Accordingly, Estonia’s official position regarding Turkey has always been supportive of its bid for membership in the EU, conditional upon finalising the negotiations of the acquis communautaire. In line with the principle of pacta sunt servanda, Estonia supported the unanimous decision of the member states to grant Turkey accession candidate status in 1999 and to open accession negotiations five years later in 2004. The Estonian political elites – with the partial exception of the pro-Russia Centre Party (Keskerakond) – have thus been traditionally supportive of further EU enlargement and of a more inclusive approach towards the Eastern neighbourhood (in particular, Georgia, Moldova, and Ukraine). While the support for the latter is also shared by a relevant portion of the population, public support to Turkey’s accession specifically has not been very high – according to a Eurobarometer survey, 26 percent of Estonians were in favour of Turkey’s accession in 2006 – and has been subjected to a decreasing trend ever since. At the same time, Estonian elites are aware of the existing enlargement fatigue in the old EU member states both at the political and citizen level.

Like many of the small EU member states, Estonia strongly favours a more integrated approach in foreign affairs, as a way to project its key priorities and to maximize its diplomatic voice. It has therefore also largely reflected in its stance and supported through its actions the European Commission’s position with respect to the EU-Turkey statement on migration in March 2016, in light of the refugee crisis.

Turkey as a remote friend and useful “other”

Several narratives can be identified in the Estonian official and public discourses regarding Turkey. Traditionally, Estonian official discourse aligns with the Westernization narrative, as Turkey is represented as an example of a modern Muslim country that has gone through a difficult process of democratization, much like Estonia itself, albeit under different conditions. Estonia has been willing to support Turkey regarding sectoral reforms, the modernization of state administration and the negotiation of the EU acquis. The official discourse emphasises shared values and historical ties between Estonia and Turkey, e.g. with respect to the non-recognition of the occupation of Estonia by the Soviet Union after World War II.

Collected data:
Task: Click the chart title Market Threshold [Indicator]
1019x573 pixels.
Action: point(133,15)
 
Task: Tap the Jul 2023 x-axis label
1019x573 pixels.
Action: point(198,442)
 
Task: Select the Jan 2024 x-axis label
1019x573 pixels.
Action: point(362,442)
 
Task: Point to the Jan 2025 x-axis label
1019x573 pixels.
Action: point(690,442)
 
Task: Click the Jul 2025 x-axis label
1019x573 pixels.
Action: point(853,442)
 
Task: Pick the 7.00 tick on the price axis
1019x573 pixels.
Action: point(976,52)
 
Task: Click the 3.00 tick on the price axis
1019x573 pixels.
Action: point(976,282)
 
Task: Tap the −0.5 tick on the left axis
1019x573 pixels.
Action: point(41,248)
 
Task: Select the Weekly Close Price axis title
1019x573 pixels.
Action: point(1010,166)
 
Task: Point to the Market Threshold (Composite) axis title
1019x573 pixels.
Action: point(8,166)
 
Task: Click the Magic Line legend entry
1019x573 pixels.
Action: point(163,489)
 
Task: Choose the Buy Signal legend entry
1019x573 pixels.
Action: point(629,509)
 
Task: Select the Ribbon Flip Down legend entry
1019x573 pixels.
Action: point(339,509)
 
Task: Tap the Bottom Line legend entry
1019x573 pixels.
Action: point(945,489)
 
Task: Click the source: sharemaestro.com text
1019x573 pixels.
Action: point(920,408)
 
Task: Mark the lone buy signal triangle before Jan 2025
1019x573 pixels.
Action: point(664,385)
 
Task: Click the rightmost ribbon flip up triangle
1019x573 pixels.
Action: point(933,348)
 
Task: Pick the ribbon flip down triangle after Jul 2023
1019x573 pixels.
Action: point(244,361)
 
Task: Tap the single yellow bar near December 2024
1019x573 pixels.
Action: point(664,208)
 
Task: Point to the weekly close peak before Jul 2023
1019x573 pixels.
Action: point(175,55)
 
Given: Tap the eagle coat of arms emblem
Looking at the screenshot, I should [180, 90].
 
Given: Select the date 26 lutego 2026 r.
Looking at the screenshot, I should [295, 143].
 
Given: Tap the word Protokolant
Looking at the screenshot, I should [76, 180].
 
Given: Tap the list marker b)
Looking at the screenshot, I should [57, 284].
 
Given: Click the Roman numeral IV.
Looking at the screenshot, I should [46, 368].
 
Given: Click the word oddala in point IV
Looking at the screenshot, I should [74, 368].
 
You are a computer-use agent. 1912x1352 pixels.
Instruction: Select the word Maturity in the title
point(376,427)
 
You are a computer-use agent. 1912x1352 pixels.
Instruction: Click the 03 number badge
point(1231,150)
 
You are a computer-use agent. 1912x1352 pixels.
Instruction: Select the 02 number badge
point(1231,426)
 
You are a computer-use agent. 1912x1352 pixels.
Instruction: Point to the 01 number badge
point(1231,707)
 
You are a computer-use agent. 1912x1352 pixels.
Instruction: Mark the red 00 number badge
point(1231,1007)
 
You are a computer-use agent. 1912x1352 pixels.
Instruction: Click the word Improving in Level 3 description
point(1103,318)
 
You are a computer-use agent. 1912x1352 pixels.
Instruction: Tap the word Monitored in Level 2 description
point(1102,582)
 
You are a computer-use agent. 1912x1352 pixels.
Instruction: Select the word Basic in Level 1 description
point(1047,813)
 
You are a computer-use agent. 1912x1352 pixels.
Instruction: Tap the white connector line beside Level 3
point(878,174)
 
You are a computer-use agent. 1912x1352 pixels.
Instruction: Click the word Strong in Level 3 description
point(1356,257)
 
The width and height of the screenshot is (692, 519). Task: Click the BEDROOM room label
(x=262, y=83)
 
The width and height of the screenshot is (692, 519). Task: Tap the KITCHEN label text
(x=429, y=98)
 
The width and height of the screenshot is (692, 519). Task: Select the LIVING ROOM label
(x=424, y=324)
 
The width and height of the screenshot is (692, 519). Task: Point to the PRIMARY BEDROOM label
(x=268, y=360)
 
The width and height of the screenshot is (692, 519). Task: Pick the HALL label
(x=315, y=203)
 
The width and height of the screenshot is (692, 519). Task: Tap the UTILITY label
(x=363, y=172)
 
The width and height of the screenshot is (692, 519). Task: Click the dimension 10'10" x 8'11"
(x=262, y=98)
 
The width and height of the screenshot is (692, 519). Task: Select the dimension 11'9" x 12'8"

• What you will do:
1 > Quote the passage on Estonia's stance toward Turkey word for word, starting at "Several narratives can" and ending at "World War II.".
2 > Count the lines of the listing that contain the string "entry" and reply with only that number.

• Outputs:
1 >
Several narratives can be identified in the Estonian official and public discourses regarding Turkey. Traditionally, Estonian official discourse aligns with the Westernization narrative, as Turkey is represented as an example of a modern Muslim country that has gone through a difficult process of democratization, much like Estonia itself, albeit under different conditions. Estonia has been willing to support Turkey regarding sectoral reforms, the modernization of state administration and the negotiation of the EU acquis. The official discourse emphasises shared values and historical ties between Estonia and Turkey, e.g. with respect to the non-recognition of the occupation of Estonia by the Soviet Union after World War II.

2 > 4